Researchers call for more studies into mental health of health professionals
05 March 2010
Researchers from the Institute of Psychiatry (IoP), King's College London, who contributed to the government's Health for Health Professionals report, have identified an urgent need for more research on mental disorders amongst healthcare professionals.
IoP researchers, part of King's Health Partners Academic Health Sciences Centre, produced a comprehensive review of current research into the mental health of health care professionals for the Department of Health's Health of Health Professionals framework. The evidence from this report contributed to their new framework for frontline services, 'Invisible Patients', published today, to help organisations to develop services for clinicians with health problems to get prompt help without fear or stigma. The report outlines seven recommendations for organisations to improve the health of health professionals, including the need for long term studies.
The IoP review highlighted a number of areas of concern including higher rates of depression, anxiety and substance misuse in health professionals than in other groups of workers. Health professionals were less likely to seek help for problems and there was a culture of 'presenteeism' - coming to work and performing at less than full capacity as a result of ill health. Risk factors for mental ill health were identified in the way health services were structured at an individual and organisational level.
Matthew Hotopf, Professor of General Hospital Psychiatry and co-author of the report said:
'We know many of these conditions influence performance and can impact on the quality of care provided to patients. One of the problems is that health professionals do not seek treatment soon enough - we need studies to identify effective interventions which can be employed at an early stage.'
He continues: 'Furthermore, there is a need for more research to establish how the individual and workplace risk factors interact to see which affects which. Specialised services should be developed to offer health professionals confidential and accessible help.'
He concludes: 'Nurses particularly are under-represented in research. As the single largest group of employees in the NHS they should be a priority.'
Professor Robert Lechler, Vice-Principal (Health) and Executive Director, King's Health Partners said:
'King's Health Partners welcomes the government's 'Invisible Patients' strategy. The NHS is the largest employer in Europe and has a duty of care to staff and patients. Additionally, investment in research would lessen the cost to the tax payer through health professionals' sickness absence and presenteeism.

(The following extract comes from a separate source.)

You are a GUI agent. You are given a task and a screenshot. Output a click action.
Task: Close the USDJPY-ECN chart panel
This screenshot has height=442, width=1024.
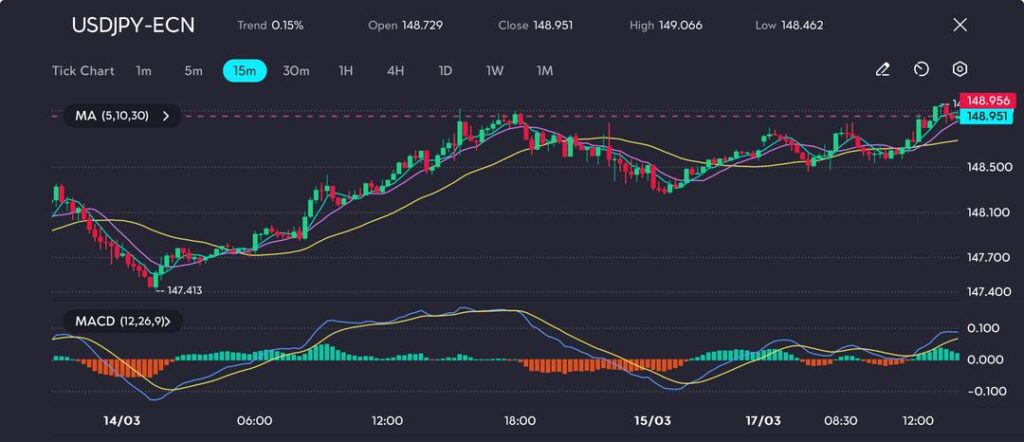960,25
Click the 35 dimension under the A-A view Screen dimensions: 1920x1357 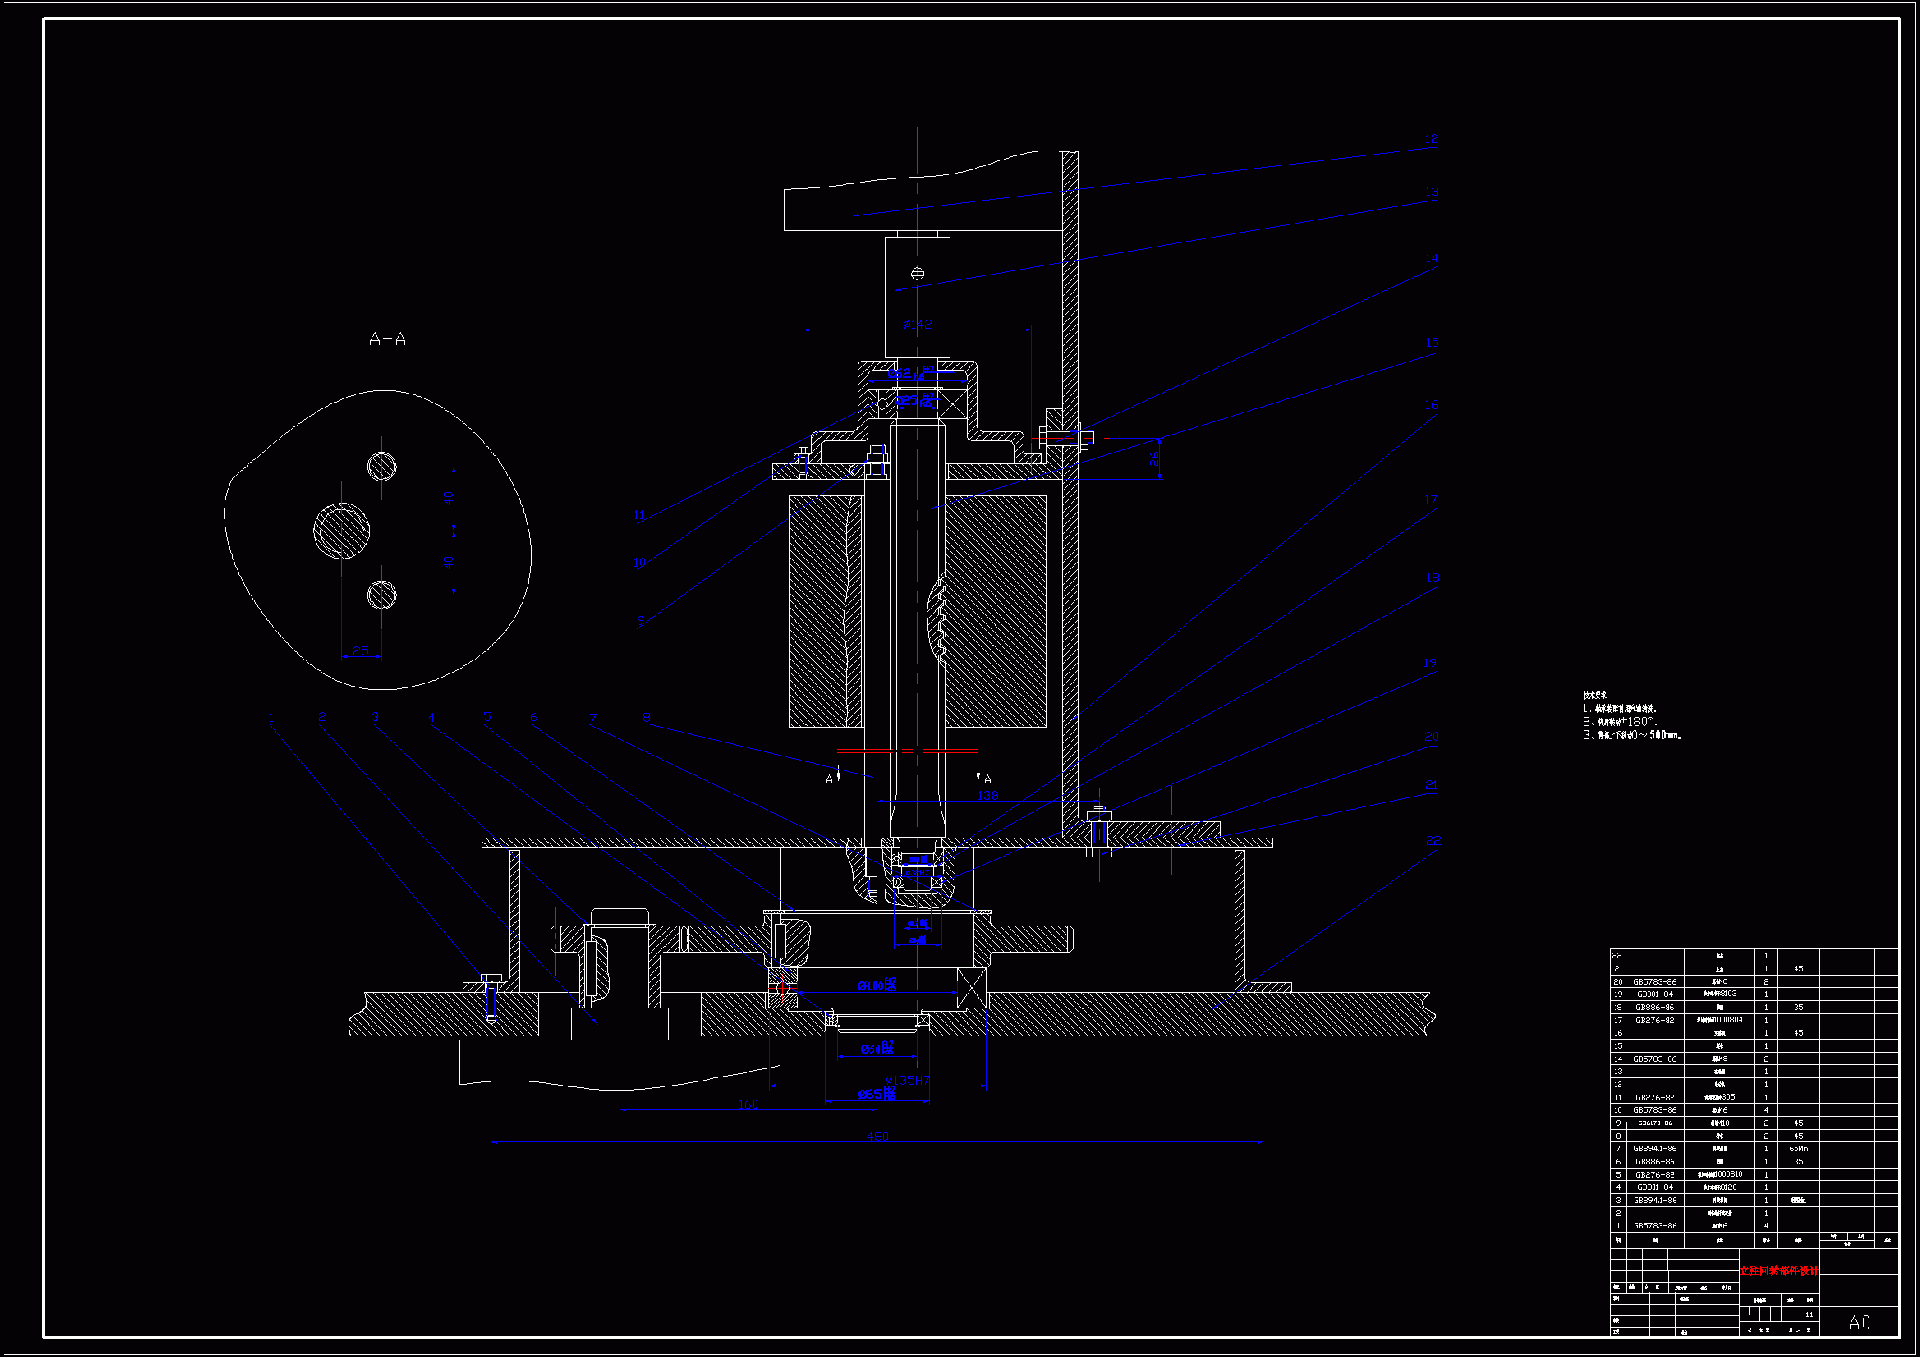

'King's Health Partners has a track record of world-class research in this area and is uniquely placed to conduct long term studies into the health and well-being of different groups of health professionals in different health care settings.'
King's Health Partners Academic Health Sciences Centre (AHSC) is a pioneering collaboration between King's College London, and Guy's and St Thomas', King's College Hospital and South London and Maudsley NHS Foundation Trusts.